Price spikes may hurt efforts to cut capacity
Staff -- Purchasing, 7/18/2002
Foreign steel company executives predicted at an international summit in June that the recent series of sharp world steel price increases would undermine White House efforts to force steelmakers around the world to drastically cut production.
At the behest of President Bush, several countries began meeting in Paris and ultimately forged an agreement to cut steel production in order to reverse a glut that had severely depressed global steel prices. Steel production excess estimates vary between 150 and 300 million metric tons/year, but the world makes as much as 20% more steel than it needs. Still, countries are reluctant to reduce steel production because it means putting their citizens out of work.

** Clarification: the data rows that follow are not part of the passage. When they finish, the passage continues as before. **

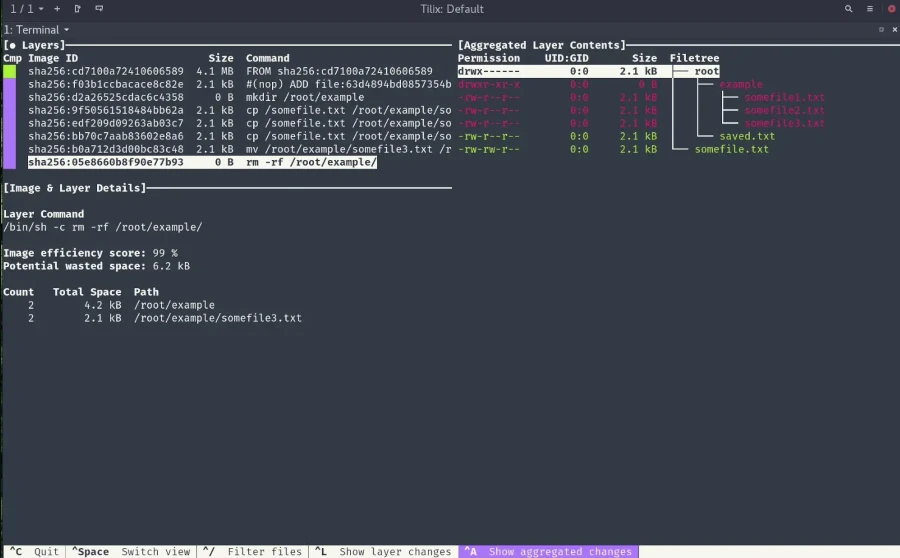Image resolution: width=900 pixels, height=558 pixels.
Task: Open the 1 / 1 session switcher dropdown
Action: (x=26, y=9)
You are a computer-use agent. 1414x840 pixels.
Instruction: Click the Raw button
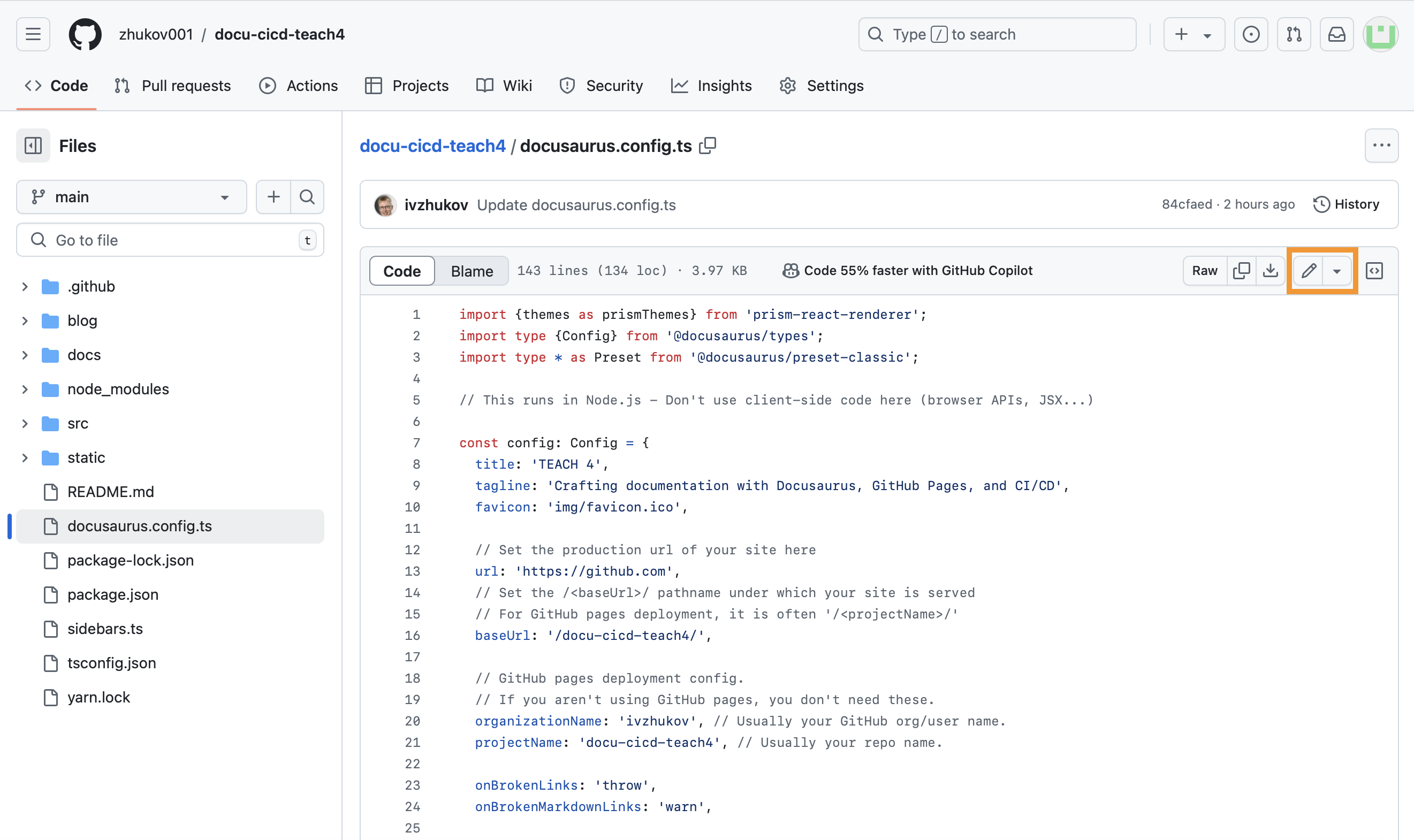point(1204,271)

"If the price hikes continue, excess capacity will not be eliminated," says Keiichiro Shimakawa, chief executive officer and president of Japan 's Nippon Steel USA Inc. "The goal of global restructuring will not be reached." Alexei Mordashev, chairman of Russian steelmaker Severstal, says he doubts that commitments made at the Paris meeting will be adhered to. "There is very little incentive now," he says.
Ironically, President Bush's own actions are largely to blame for the reluctance to curb production. In March, he implemented tariffs of up to 30% on most imported steel, a decision that has angered the world's steelmakers and set off a wave of protectionist actions from foreign governments to prevent steel originally destined for the U.S. from flooding their markets and depressing their prices. These actions, in effect, have constricted supplies, resulting in higher prices in many countries and higher prices worldwide.
The world's steel producers have a history of glutting the market during boom times. It happened in 1995, 1998 and again in 2000. Though the steelmakers win short-term profits because their mills are running at capacity, inevitably the profits never last long because customers, searching for bargains, pit steelmakers against one another when the steel becomes plentiful.
Steel executives believe the industry has learned its lesson and won't glut the market this time around. In fact, they are predicting a global restructuring of sorts that would concentrate steel slab production to the few countries where it can be made cheaply because of an abundance of nearby natural resources of coke, iron ore and cheap labor. About 25.5 million tons of steel slabs are traded among countries each year. That number is expected to rise about 2% next year while consumption is expected to rise about 3%. However, if that happens, steelmakers might continue pushing for stronger slab pricing.